More information on the types of events can be found here: [Events](https://platform.openai.com/docs/api-reference/assistants-streaming/events)

```python
def on_run_step_created(self, run_step: RunStep)
def on_run_step_delta(self, delta: RunStepDelta, snapshot: RunStep)
def on_run_step_done(self, run_step: RunStep)
```

These events allow you to subscribe to the creation, delta and completion of a RunStep.

For more information on how Runs and RunSteps work see the documentation [Runs and RunSteps](https://platform.openai.com/docs/assistants/how-it-works/runs-and-run-steps)

```python
def on_message_created(self, message: Message)
def on_message_delta(self, delta: MessageDelta, snapshot: Message)
def on_message_done(self, message: Message)
```

This allows you to subscribe to Message creation, delta and completion events. Messages can contain
different types of content that can be sent from a model (and events are available for specific content types).
For convenience, the delta event includes both the incremental update and an accumulated snapshot of the content.

More information on messages can be found
on in the documentation page [Message](https://platform.openai.com/docs/api-reference/messages/object).

```python
def on_text_created(self, text: Text)
def on_text_delta(self, delta: TextDelta, snapshot: Text)
def on_text_done(self, text: Text)
```

These events allow you to subscribe to the creation, delta and completion of a Text content (a specific type of message).
For convenience, the delta event includes both the incremental update and an accumulated snapshot of the content.

```python
def on_image_file_done(self, image_file: ImageFile)
```

Image files are not sent incrementally so an event is provided for when a image file is available.

```python
def on_tool_call_created(self, tool_call: ToolCall)
def on_tool_call_delta(self, delta: ToolCallDelta, snapshot: ToolCall)
def on_tool_call_done(self, tool_call: ToolCall)
```

These events allow you to subscribe to events for the creation, delta and completion of a ToolCall.
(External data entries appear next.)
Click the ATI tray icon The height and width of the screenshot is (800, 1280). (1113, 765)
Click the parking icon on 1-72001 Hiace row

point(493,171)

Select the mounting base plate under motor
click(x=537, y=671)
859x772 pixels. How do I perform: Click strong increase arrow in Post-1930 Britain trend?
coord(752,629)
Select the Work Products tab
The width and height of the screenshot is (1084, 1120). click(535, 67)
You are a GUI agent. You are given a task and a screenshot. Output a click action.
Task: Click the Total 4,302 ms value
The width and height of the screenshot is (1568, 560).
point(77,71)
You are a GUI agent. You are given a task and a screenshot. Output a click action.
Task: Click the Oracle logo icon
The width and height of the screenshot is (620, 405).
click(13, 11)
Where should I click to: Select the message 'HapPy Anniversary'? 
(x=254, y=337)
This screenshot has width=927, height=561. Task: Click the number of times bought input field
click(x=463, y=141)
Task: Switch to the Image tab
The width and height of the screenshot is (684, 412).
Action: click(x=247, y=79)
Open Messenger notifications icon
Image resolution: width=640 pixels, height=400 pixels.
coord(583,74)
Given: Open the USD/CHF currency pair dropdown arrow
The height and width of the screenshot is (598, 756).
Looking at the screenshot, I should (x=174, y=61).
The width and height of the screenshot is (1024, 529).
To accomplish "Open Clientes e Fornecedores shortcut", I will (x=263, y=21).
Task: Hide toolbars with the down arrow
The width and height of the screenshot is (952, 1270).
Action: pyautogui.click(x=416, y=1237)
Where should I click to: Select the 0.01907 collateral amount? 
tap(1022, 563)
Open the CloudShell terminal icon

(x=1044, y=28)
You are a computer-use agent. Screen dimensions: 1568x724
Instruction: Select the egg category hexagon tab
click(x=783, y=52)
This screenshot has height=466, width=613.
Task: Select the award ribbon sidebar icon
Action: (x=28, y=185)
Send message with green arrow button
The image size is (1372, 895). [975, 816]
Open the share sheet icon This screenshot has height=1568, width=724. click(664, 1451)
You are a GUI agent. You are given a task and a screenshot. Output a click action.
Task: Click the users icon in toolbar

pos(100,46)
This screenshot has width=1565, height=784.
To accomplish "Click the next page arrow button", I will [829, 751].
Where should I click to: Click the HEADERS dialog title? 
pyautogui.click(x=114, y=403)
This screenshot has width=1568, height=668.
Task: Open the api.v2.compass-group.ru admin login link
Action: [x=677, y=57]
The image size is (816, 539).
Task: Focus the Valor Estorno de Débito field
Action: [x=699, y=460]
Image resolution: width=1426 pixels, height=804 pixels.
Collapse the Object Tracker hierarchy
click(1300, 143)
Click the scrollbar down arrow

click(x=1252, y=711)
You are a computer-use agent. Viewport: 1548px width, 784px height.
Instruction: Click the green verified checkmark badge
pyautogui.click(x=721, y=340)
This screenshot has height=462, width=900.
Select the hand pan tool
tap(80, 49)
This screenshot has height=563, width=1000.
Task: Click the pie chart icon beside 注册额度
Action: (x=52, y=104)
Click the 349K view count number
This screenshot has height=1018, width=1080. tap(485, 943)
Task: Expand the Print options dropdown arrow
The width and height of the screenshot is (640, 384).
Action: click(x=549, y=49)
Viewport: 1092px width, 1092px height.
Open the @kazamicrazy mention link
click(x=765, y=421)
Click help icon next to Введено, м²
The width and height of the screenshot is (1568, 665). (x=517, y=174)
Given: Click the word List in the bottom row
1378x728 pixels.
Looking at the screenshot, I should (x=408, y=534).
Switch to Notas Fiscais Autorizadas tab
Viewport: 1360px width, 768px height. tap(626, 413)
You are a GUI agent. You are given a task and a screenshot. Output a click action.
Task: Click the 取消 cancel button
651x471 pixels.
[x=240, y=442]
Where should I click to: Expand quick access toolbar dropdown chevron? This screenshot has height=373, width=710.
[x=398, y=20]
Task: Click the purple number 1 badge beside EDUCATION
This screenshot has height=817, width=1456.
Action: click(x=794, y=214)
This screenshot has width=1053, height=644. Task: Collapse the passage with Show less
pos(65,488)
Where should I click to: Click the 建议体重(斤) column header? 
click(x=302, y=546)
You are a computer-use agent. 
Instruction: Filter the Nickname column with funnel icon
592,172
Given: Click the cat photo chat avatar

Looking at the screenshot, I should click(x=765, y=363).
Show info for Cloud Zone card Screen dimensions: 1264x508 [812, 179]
More information on tools can be found here [Tools](https://platform.openai.com/docs/assistants/tools)

```python
def on_end(self)
```

The last event send when a stream ends.

```python
def on_timeout(self)
```

This event is triggered if the request times out.

```python
def on_exception(self, exception: Exception)
```

This event is triggered if an exception occurs during streaming.

### Assistant Methods

The assistant streaming object also provides a few methods for convenience:

```python
def current_event()
def current_run()
def current_message_snapshot()
def current_run_step_snapshot()
```

These methods are provided to allow you to access additional context from within event handlers. In many cases
the handlers should include all the information you need for processing, but if additional context is required it
can be accessed.

Note: There is not always a relevant context in certain situations (these will be undefined in those cases).

```python
def get_final_run(self)
def get_final_run_steps(self)
def get_final_messages(self)
```

These methods are provided for convenience to collect information at the end of a stream. Calling these events
will trigger consumption of the stream until completion and then return the relevant accumulated objects.